Il convient donc, après réformation du jugement attaqué, de prononcer l'annulation de cet acte de cautionnement du 11 avril 2014.
En conséquence de quoi, les demandes en paiement de la société Le Charabanc Société nouvelle, fondée sur un contrat nul, ne pourront qu'être rejetées.
Le présent arrêt infirmatif vaut titre de restitution au profit de M. A des fonds consignés à la Caisse des dépôts et consignation en exécution de l'ordonnance du premier président en date du 7 mai 2019 ainsi que des intérêts produits par la somme consignée s'il en est, sans que la cour ait à statuer expressément sur ce point.

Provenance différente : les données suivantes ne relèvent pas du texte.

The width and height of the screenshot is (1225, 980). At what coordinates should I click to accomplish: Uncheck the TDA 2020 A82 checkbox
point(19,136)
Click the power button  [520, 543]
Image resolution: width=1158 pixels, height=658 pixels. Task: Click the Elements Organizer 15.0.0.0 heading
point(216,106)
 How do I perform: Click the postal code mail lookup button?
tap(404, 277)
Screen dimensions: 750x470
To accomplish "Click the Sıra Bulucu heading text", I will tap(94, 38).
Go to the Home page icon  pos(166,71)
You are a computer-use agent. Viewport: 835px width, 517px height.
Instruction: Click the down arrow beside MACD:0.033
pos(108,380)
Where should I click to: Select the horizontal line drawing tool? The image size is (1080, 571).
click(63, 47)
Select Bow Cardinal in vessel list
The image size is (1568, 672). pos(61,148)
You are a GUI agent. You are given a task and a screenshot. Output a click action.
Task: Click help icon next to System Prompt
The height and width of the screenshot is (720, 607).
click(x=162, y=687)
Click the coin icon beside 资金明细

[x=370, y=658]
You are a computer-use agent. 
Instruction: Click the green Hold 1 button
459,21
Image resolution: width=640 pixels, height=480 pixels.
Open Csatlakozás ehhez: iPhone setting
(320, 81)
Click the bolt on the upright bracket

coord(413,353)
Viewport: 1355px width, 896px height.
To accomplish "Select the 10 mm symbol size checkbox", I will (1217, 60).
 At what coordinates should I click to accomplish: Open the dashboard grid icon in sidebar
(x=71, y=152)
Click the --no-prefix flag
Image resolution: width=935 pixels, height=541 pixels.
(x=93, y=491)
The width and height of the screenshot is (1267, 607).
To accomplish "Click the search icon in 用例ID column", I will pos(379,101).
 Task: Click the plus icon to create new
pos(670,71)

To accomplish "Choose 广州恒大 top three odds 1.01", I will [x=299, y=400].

La demande de la société Le Charabanc Société nouvelle en paiement de dommages intérêts pour procédure abusive est dénuée de fondement puisque M. A C devant la cour.
Elle sera donc rejetée.
Il serait enfin inéquitable de laisser à la charge de M. A l'intégralité des frais exposés par lui à l'occasion de l'instance d'appel et non compris dans les dépens, en sorte qu'il lui sera alloué une somme de 2 000 euros en application de l'article 700 du code de procédure civile.
PAR CES MOTIFS, LA COUR :
Infirme le jugement rendu le 5 décembre 2018 par le tribunal de grande instance de Brest en toutes ses dispositions ;
Déclare la demande d'annulation de l'acte de cautionnement recevable ;
Prononce la nullité de l'acte de cautionnement de M. A du 11 avril 2014 ;
Déboute la société Le Charabanc Société nouvelle de ses demandes ;
Condamne la société Le Charabanc Société nouvelle à payer à M. A une somme de 2 000 euros en application de l'article 700 du code de procédure civile ;
Condamne la société Le Charabanc Société nouvelle aux dépens de première instance et d'appel ;
Rejette toutes autres demandes contraires ou plus amples.